2019 Maldivian anthology crime film

Hatharu Halha is a 2019 Maldivian anthology crime film, consisting of four short film segments directed by Moomin Fuad, Ravee Farooq, Ali Shifau and Abdul Faththaah. Produced by Mohamed Fuad, the film features an ensemble cast including Ali Ibrahim, Niuma Mohamed, Mariyam Majudha, Aminath Rishfa, Ismail Rasheed, Fathimath Fareela and Mariyam Shakeela. The film, after a delay of six years in post-production was ultimately released on Baiskoafu on 1 October 2019. Hatharu Halha is the first anthology film produced in the Maldivian film industry.

==Premises==
=== Baiveriya – directed by Moomin Fuad ===
A businessman, Hussain Shaheem (Ali Ibrahim) deals and smuggles drugs carefully hidden inside his son's shoe soles.
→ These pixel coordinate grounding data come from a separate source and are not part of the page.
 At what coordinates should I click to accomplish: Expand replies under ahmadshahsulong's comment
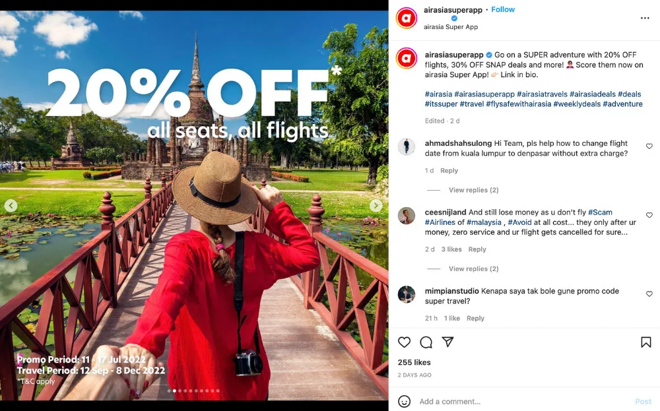pyautogui.click(x=473, y=190)
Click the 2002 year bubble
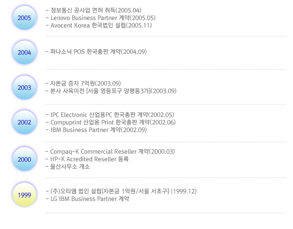The image size is (293, 229). 24,122
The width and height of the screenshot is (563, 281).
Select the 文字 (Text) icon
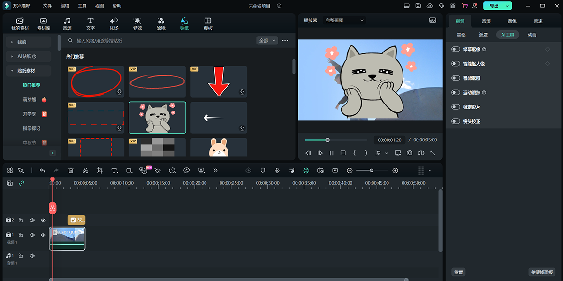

Shaheem, the clever drug dealer and abusive husband to his wife, Hawwa (Niuma Mohamed) was living his best life, until his crime cover was exposed which lead him being assaulted and murdered in front of his family.
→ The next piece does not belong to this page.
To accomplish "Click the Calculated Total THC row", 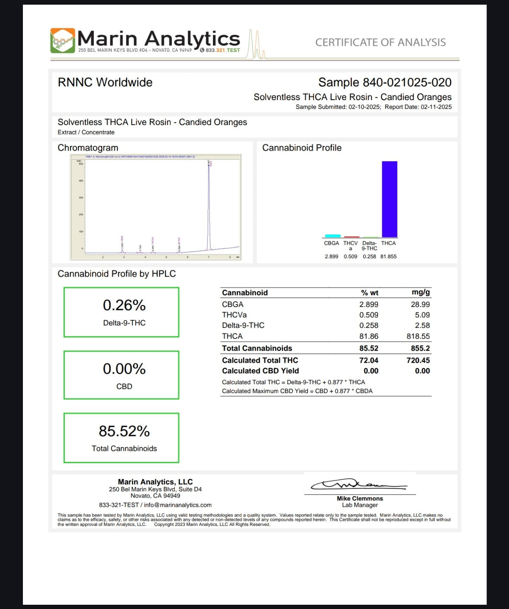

=== Gaathil – directed by Ravee Farooq ===
A premature boy was found dumped in a can on the beach of K. Villingili. Meanwhile, Fadhu (Mariyam Majudha), a drug addict, alone in the apartment, suffering from anxiety, gets high on cocaine to relieve the pain. Her best friend, Aminath "Julie" Habeeba (Aminath Rishfa) the mother of the baby, intends to solely own up and confess to the crime which Fadhu tried to talk her out of it.

=== Foshi – directed by Ali Shifau ===
Asif (Ismail Rasheed) and Sama (Fathimath Fareela) shares a cab ride which grew them closer to each other. They move in together and experience financial hardship. The news of her pregnancy creates additional burden on Asif and the home use of an abortion drug resulted in an unexpected outcome on the fate of Sama who happens to have a medical condition.

=== Dharifiri – directed by Abdul Faththaah ===
This segment revolves around the mother-son incest where the mother is a female perpetrator of sexual abuse and a person who is forced to engage in promiscuous sex for money.

== Cast ==
Baiveriya
- Ali Ibrahim as Hussain Shaheem
- Niuma Mohamed as Hawwa
- Ahmed Ishaar
- Ajay Ali
- Faizaan
- Rifau
- Ali Farooq as Zubeir

Gaathil
- Mariyam Majudha as Fadhu
- Aminath Rishfa as Aminath "Julie" Habeeba
- Mohamed Jumayyil as Katey
- Ravee Farooq

Foshi
- Ismail Rasheed as Asif
- Fathimath Fareela as Sama
- Ali Shazleem as Asif's friend

Dharifiri
- Mariyam Shakeela as Afeefa
- Mohamed Waheed as Ali's uncle
- Ali Azim as Ali

==Development==
The project was announced in 2013, as producer Mohamed Fuad's attempt to theatrically release the first Maldivian anthology film. Made on a budget of MVR 2,000,000 the directors were provided with a 45 days timeline to complete their respective segment. In 2016, a controversy arises when the producer criticizes the director Ravee Farooq and Abdul Faththaah for "failing" to complete their segments during the stipulated time period. Unable to "contact and mutually agree" on an extended deadline, producer took over the project from Farooq and continued from where he left; post-production work only. Farooq replied to the statement of Fuad and considered his act as a "personal vendetta" against him. According to Faththaah, the laptop in which he stored the project data was lost and had to re-work on his segment from the provided raw files which costed him an unforeseen delay.

==Soundtrack==

Track listing
| No. | Title | Length |
|---|---|---|
| 1. | "Reythah Dhigulaa Dhanee" (Segment "Foshi") | 3:54 |

==Release==
The film was initially scheduled to be released theatrically in 2013. However, the producer having issues in appointing a party for the marketing of the film, the project was delayed indefinitely until Baiskoafu acquired the rights to digitally stream the film.